> **Source excerpt**
-------------------------
Last year we had a fantastic tour of both the pyramids and the Cairo museum by Ibrahmim Morgan, an egyptologist and historian. We even took a camel tour of the area. So you can imagine my concern this week to hear of plans to destroy the pyramids or cover them with wax because of their pagan symbolism.
But apparently there are no such plans to destroy the pyramids.
Calls from a Bahraini Sunni cleric to destroy Egypt’s Great Pyramids have been revealed as a hoax. The demands were made from a Twitter account which claimed to be owned by Bahrain’s President of National Unity, Abd al-Latif al-Mahmoud. Source
But the story, even though a hoax, does illustrate the tension between religious extremists and pagan artifacts which have been destroyed and defaced through the ages by Christians and Muslims alike. What is our response to pagan symbols? Idols?
But first, let me show off my pics of me in Egypt last year. This is the photo where you imagine my right hand is actually a little lower than it is and it looks EXACTLY like I am holding the pyramids in my hand and you say . . . . “Wow that looks EXACTLY like you are holding the pyramids in your hand!”
-------------------------
> **Given data**
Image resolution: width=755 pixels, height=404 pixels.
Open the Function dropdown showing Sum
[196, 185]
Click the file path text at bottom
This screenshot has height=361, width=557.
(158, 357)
-------------------------
> **Written tasks**
1. In the post about the pyramids, who led the tour of the pyramids and the Cairo museum?
2. Return everything in the post about the pyramids from "Last year we" down to "their pagan symbolism.".
The material above is separate from the post about the pyramids.

> **Outputs**
1. Ibrahmim Morgan, an egyptologist and historian.

2.
Last year we had a fantastic tour of both the pyramids and the Cairo museum by Ibrahmim Morgan, an egyptologist and historian. We even took a camel tour of the area. So you can imagine my concern this week to hear of plans to destroy the pyramids or cover them with wax because of their pagan symbolism.